Source records:

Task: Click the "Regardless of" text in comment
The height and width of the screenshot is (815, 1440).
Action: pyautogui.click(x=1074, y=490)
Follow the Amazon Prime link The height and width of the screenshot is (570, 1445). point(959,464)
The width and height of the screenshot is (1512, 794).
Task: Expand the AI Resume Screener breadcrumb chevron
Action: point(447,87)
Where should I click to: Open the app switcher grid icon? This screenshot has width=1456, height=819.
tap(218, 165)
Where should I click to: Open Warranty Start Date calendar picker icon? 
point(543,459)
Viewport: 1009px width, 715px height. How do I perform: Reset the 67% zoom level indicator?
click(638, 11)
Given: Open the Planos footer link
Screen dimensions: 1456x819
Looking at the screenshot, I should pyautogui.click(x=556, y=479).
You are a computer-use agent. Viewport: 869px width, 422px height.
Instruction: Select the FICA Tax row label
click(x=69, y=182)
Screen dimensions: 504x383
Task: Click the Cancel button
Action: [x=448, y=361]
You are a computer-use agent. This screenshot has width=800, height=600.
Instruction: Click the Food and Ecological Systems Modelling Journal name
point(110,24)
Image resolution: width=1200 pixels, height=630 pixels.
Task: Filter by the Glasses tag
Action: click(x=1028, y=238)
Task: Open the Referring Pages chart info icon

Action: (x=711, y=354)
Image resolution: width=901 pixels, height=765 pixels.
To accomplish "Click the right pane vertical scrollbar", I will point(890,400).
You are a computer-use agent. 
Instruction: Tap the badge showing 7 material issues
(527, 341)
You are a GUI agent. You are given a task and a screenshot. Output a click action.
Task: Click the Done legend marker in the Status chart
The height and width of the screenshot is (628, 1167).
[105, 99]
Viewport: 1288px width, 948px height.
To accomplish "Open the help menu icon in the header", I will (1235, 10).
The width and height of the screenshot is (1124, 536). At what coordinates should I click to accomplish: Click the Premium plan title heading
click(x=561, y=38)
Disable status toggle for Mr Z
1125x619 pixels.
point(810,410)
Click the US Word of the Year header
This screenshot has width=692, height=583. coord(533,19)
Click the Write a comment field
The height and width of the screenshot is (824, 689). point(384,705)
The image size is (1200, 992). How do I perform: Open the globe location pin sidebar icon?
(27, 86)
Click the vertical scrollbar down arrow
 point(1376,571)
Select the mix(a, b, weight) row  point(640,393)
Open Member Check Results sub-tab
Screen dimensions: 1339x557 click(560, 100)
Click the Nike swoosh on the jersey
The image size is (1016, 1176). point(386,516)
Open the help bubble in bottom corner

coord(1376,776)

Task goal:
Please update the records between the lines holding "Follow the Amazon" and "tap(218, 165)", inclusive, changing "app switcher" to "window switcher" and leaving everything else unchanged. Give back only those lines.

Result:
Follow the Amazon Prime link The height and width of the screenshot is (570, 1445). point(959,464)
The width and height of the screenshot is (1512, 794).
Task: Expand the AI Resume Screener breadcrumb chevron
Action: point(447,87)
Where should I click to: Open the window switcher grid icon? This screenshot has width=1456, height=819.
tap(218, 165)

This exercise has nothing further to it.